*** Opening Supplied material ***
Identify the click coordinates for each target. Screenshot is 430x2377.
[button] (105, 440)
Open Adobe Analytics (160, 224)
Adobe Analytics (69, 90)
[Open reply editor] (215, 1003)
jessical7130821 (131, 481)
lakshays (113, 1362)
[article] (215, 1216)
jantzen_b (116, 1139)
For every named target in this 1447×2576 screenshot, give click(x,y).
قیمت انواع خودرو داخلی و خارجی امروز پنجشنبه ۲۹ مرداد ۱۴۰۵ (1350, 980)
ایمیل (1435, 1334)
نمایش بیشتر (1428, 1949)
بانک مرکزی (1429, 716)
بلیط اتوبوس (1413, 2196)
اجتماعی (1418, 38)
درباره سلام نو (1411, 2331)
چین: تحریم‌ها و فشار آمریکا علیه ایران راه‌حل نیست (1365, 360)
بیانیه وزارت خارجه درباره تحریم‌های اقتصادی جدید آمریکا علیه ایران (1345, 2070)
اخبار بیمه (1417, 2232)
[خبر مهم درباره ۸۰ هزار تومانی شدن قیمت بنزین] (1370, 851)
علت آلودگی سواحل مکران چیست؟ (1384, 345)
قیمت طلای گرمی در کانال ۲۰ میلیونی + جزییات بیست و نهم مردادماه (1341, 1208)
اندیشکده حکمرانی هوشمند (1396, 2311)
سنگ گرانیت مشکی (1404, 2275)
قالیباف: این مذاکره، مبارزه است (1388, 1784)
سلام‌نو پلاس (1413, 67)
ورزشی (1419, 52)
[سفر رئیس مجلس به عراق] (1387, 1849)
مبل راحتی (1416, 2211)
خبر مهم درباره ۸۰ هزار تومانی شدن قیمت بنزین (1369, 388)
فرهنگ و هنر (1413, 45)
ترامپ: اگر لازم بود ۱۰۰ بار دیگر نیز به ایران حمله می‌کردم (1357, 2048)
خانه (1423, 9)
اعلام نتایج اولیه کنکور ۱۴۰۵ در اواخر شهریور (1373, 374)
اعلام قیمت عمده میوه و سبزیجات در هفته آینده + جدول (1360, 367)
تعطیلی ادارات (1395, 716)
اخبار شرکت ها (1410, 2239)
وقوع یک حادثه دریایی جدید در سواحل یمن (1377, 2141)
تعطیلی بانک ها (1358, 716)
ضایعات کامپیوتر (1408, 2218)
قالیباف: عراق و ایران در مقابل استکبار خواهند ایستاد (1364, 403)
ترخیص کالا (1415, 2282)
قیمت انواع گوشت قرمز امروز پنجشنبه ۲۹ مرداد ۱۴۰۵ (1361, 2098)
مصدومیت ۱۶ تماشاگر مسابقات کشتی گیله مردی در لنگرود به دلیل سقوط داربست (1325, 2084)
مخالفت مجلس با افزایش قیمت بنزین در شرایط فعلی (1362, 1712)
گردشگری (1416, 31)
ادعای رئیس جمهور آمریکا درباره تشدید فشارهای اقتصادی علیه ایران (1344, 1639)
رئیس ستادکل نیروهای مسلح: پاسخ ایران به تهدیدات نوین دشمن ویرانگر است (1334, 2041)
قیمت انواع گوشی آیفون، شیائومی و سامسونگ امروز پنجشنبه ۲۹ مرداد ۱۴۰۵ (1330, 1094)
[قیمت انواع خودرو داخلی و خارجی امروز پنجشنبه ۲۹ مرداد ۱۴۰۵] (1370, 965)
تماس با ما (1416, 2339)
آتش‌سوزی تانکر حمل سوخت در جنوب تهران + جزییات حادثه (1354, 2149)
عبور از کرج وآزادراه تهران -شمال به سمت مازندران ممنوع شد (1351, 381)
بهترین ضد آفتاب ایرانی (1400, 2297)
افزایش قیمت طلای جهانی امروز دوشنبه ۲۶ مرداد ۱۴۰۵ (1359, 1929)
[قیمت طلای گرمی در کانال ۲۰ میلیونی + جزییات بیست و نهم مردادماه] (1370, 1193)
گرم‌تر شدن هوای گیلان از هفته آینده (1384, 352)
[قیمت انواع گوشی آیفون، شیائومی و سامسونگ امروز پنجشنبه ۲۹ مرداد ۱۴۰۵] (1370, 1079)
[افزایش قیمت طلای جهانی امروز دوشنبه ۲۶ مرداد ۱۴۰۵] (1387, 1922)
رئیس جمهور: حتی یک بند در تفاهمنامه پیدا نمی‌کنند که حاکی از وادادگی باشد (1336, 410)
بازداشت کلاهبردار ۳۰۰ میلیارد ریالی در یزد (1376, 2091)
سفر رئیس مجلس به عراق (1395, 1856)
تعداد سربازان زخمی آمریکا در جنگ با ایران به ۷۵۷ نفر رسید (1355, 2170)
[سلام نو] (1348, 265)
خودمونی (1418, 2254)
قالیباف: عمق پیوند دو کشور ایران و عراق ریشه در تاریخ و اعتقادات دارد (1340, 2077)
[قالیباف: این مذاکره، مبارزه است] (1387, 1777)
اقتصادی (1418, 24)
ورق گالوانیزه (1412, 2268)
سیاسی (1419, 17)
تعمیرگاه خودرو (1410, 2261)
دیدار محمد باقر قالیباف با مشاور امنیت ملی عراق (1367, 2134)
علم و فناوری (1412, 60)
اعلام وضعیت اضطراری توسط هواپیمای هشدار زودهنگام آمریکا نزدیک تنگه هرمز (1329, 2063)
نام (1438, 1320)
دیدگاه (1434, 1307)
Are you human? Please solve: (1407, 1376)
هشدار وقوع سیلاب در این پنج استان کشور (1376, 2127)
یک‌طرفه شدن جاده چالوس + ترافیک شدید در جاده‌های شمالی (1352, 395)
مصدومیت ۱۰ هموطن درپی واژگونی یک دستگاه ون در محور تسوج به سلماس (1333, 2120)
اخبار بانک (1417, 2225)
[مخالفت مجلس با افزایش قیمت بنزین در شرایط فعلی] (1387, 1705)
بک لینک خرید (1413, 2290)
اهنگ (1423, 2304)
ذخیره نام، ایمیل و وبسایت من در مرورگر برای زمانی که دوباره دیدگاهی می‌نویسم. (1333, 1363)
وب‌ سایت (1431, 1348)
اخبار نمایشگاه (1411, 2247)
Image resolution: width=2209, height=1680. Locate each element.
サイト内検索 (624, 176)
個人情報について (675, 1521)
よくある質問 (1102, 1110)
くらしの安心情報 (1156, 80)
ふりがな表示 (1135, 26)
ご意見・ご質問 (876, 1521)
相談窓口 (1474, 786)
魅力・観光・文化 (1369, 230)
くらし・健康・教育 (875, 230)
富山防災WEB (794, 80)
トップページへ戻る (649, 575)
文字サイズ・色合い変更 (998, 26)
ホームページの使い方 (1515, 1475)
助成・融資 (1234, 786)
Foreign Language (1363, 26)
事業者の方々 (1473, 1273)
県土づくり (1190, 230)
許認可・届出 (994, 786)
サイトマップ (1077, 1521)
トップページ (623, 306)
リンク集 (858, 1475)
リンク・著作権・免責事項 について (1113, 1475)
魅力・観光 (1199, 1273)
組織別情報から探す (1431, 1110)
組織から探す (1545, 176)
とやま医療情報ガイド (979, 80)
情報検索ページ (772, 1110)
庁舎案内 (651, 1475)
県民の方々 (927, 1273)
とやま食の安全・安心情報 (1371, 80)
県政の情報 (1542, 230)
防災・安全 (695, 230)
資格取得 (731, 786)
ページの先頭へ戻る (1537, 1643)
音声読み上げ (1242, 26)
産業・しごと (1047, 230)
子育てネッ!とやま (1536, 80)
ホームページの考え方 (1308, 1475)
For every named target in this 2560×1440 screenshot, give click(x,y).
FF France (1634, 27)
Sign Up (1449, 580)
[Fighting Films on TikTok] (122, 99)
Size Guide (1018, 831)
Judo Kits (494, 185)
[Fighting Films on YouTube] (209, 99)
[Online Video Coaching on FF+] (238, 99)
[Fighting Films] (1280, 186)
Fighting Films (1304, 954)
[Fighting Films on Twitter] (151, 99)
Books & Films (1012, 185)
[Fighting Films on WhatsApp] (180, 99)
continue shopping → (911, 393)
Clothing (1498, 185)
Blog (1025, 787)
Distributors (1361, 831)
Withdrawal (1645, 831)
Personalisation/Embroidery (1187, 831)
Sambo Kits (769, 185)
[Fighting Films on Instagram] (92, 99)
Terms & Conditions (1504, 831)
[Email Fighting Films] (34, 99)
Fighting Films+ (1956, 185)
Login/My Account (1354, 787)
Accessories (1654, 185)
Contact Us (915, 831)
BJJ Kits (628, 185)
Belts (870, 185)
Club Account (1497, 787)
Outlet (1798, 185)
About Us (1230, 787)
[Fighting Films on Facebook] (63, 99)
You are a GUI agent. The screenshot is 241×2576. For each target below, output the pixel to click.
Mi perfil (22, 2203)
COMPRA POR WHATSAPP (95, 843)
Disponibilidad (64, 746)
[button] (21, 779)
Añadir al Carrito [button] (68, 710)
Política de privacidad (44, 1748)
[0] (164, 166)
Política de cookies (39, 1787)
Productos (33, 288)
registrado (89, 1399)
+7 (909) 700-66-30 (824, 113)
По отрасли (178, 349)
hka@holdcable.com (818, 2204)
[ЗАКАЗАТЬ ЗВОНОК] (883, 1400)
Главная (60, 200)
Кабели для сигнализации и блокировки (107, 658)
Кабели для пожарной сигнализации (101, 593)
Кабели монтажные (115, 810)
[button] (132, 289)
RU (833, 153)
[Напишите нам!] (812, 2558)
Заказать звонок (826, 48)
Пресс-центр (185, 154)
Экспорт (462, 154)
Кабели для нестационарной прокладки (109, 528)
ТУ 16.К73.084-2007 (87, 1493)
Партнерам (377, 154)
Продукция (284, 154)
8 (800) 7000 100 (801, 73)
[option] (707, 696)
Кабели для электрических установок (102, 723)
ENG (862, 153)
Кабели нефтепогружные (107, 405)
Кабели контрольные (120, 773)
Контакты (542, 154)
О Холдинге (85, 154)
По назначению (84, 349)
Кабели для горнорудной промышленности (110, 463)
*** Closing Supplied material ***
Your task is to restate, word for word, only those lines above that fall between the line holding "Disponibilidad (64, 746)" and the line holding "[button] (132, 289)", inclusive.

Disponibilidad (64, 746)
[button] (21, 779)
Añadir al Carrito [button] (68, 710)
Política de privacidad (44, 1748)
[0] (164, 166)
Política de cookies (39, 1787)
Productos (33, 288)
registrado (89, 1399)
+7 (909) 700-66-30 (824, 113)
По отрасли (178, 349)
hka@holdcable.com (818, 2204)
[ЗАКАЗАТЬ ЗВОНОК] (883, 1400)
Главная (60, 200)
Кабели для сигнализации и блокировки (107, 658)
Кабели для пожарной сигнализации (101, 593)
Кабели монтажные (115, 810)
[button] (132, 289)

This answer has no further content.